§ **Extracted text**:
######

The Omni base supports legacy devices still used by customers:

• Contains accurate information on device features -- printable area, color corrections, resolutions, forms, trays
• Provides information to the community -- printer languages, commands, device capabilities

The Omni print driver uses an easily extensible device support model characterized by:

• Subclassable features
• XML device description files
• Job property interface
• Dynamically loadable drivers

Subclassable Features

Using a schema for building devices based on previous device features allows for exploitation of new features without the duplication of common code. This provides the ability to install code for unique options and test separate components, reducing time to create drivers. Subclassable features also results in smaller drivers.

Below is a diagram of the Epson Stylus 760 schema.

XML Device Descriptions

XML-tagged device descriptions are easily edited. This facilitates creating and modifying descriptions, as well as reuse of existing descriptions. Device data is separate from the driver code.

Dynamically Loadable Drivers

Omni is the first Ghostscript driver to enable dynamic loading. Once the initial patch is applied to Ghostscript, printer drivers install easily without recompiling Ghostscript.

The completely data-driven (postscript PPD) model does not work for all devices.

Ghostscript parameters used to load the device driver are:

-sDEVICE=OMNI -sDeviceName=Epson_Stylus_Color_760

Job Properties

Linux has multiple drivers, driver types, and rendering engines with no single defined interface for querying and setting job options. OMNI uses a Job Properties interface to query job options that can be set on a per-job basis. This simplifies configuration by providing an interface which can be queried by a setup program or presented to a user with print time dialogs.

The following sections explain how the Omni driver loads and how devices are dynamically created using the Ghostscript interface.

Invoking Ghostscript With No Properties

When invoking Ghostscript, you can accept the default options for the device selected by not entering properties on the command line. A typical command line will look similar to:

./gs -sDEVICE=omni -sDeviceName=Epson_Stylus_Color_760-sOutputFile=temp.out input.ps

The above command line will invoke the driver with its default job properties in the device.xml file described in Part 4: Steps To Create A Device.

######

§ **Data excerpt**:
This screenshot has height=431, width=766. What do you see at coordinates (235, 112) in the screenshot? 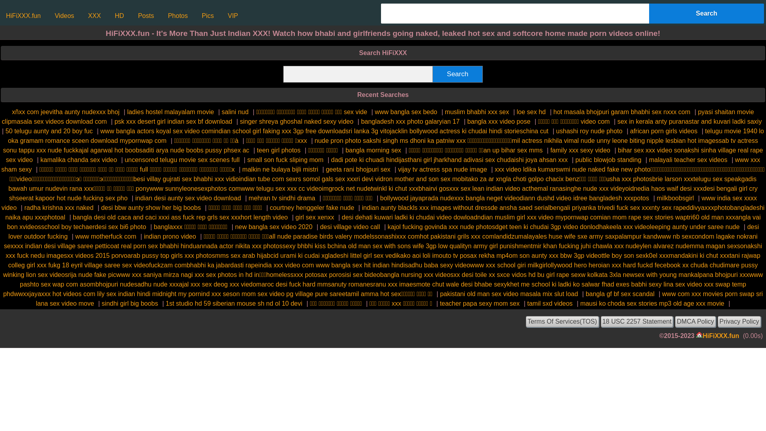
I see `'salini nud'` at bounding box center [235, 112].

######

§ **What you need to do**:
A – Update the Omni driver text from the words "XML-tagged device descriptions" through "for all devices.", putting "GhostScript" wherever "Ghostscript" appears.
B – In the Omni driver text, shorten the paragraph that starts "Linux has multiple drivers" and keep its main facts.

§ **Solutions in order**:
A –
XML-tagged device descriptions are easily edited. This facilitates creating and modifying descriptions, as well as reuse of existing descriptions. Device data is separate from the driver code.

Dynamically Loadable Drivers

Omni is the first GhostScript driver to enable dynamic loading. Once the initial patch is applied to GhostScript, printer drivers install easily without recompiling GhostScript.

The completely data-driven (postscript PPD) model does not work for all devices.

B – Linux has many drivers, driver types and rendering engines but no single interface for querying and setting job options. OMNI's Job Properties interface queries per-job options, which simplifies configuration: a setup program can query it, or print-time dialogs can present it to a user.